EXERCISE MATERIALS »

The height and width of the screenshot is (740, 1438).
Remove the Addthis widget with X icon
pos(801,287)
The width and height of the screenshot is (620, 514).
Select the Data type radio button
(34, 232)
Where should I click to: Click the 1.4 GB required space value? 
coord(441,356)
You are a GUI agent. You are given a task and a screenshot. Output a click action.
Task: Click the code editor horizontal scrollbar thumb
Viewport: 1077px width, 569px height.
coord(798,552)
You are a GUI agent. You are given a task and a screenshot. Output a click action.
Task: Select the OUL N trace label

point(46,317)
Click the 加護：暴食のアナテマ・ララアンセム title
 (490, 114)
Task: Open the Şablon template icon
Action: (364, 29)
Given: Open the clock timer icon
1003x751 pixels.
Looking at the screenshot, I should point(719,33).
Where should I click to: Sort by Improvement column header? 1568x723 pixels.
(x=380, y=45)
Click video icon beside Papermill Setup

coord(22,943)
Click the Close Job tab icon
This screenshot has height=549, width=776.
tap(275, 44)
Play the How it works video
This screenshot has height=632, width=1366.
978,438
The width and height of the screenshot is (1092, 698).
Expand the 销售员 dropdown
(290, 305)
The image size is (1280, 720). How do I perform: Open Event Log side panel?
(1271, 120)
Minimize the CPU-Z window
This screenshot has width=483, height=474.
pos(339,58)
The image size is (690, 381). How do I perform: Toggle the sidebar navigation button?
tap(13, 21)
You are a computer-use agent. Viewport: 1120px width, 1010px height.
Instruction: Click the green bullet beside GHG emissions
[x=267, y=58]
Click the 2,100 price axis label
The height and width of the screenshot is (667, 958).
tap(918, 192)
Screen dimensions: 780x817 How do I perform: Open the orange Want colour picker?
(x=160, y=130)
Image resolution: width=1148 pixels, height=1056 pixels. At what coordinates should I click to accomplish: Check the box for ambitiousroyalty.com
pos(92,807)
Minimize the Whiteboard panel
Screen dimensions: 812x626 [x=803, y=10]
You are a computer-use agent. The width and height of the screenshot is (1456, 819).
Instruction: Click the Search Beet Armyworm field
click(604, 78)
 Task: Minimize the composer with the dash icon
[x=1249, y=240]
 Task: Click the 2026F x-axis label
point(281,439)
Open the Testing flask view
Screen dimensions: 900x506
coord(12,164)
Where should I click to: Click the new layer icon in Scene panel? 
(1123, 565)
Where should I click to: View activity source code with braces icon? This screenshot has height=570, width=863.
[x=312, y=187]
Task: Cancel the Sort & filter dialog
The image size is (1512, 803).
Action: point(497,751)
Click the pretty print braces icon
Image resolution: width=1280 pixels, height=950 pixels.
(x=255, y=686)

EXERCISE OBJECTIVE »
An exact copy of the data is needed.

WRITTEN RESPONSE »
The height and width of the screenshot is (740, 1438).
Remove the Addthis widget with X icon
pos(801,287)
The width and height of the screenshot is (620, 514).
Select the Data type radio button
(34, 232)
Where should I click to: Click the 1.4 GB required space value? 
coord(441,356)
You are a GUI agent. You are given a task and a screenshot. Output a click action.
Task: Click the code editor horizontal scrollbar thumb
Viewport: 1077px width, 569px height.
coord(798,552)
You are a GUI agent. You are given a task and a screenshot. Output a click action.
Task: Select the OUL N trace label

point(46,317)
Click the 加護：暴食のアナテマ・ララアンセム title
 (490, 114)
Task: Open the Şablon template icon
Action: (364, 29)
Given: Open the clock timer icon
1003x751 pixels.
Looking at the screenshot, I should point(719,33).
Where should I click to: Sort by Improvement column header? 1568x723 pixels.
(x=380, y=45)
Click video icon beside Papermill Setup

coord(22,943)
Click the Close Job tab icon
This screenshot has height=549, width=776.
tap(275, 44)
Play the How it works video
This screenshot has height=632, width=1366.
978,438
The width and height of the screenshot is (1092, 698).
Expand the 销售员 dropdown
(290, 305)
The image size is (1280, 720). How do I perform: Open Event Log side panel?
(1271, 120)
Minimize the CPU-Z window
This screenshot has width=483, height=474.
pos(339,58)
The image size is (690, 381). How do I perform: Toggle the sidebar navigation button?
tap(13, 21)
You are a computer-use agent. Viewport: 1120px width, 1010px height.
Instruction: Click the green bullet beside GHG emissions
[x=267, y=58]
Click the 2,100 price axis label
The height and width of the screenshot is (667, 958).
tap(918, 192)
Screen dimensions: 780x817 How do I perform: Open the orange Want colour picker?
(x=160, y=130)
Image resolution: width=1148 pixels, height=1056 pixels. At what coordinates should I click to accomplish: Check the box for ambitiousroyalty.com
pos(92,807)
Minimize the Whiteboard panel
Screen dimensions: 812x626 [x=803, y=10]
You are a computer-use agent. The width and height of the screenshot is (1456, 819).
Instruction: Click the Search Beet Armyworm field
click(604, 78)
 Task: Minimize the composer with the dash icon
[x=1249, y=240]
 Task: Click the 2026F x-axis label
point(281,439)
Open the Testing flask view
Screen dimensions: 900x506
coord(12,164)
Where should I click to: Click the new layer icon in Scene panel? 
(1123, 565)
Where should I click to: View activity source code with braces icon? This screenshot has height=570, width=863.
[x=312, y=187]
Task: Cancel the Sort & filter dialog
The image size is (1512, 803).
Action: point(497,751)
Click the pretty print braces icon
Image resolution: width=1280 pixels, height=950 pixels.
(x=255, y=686)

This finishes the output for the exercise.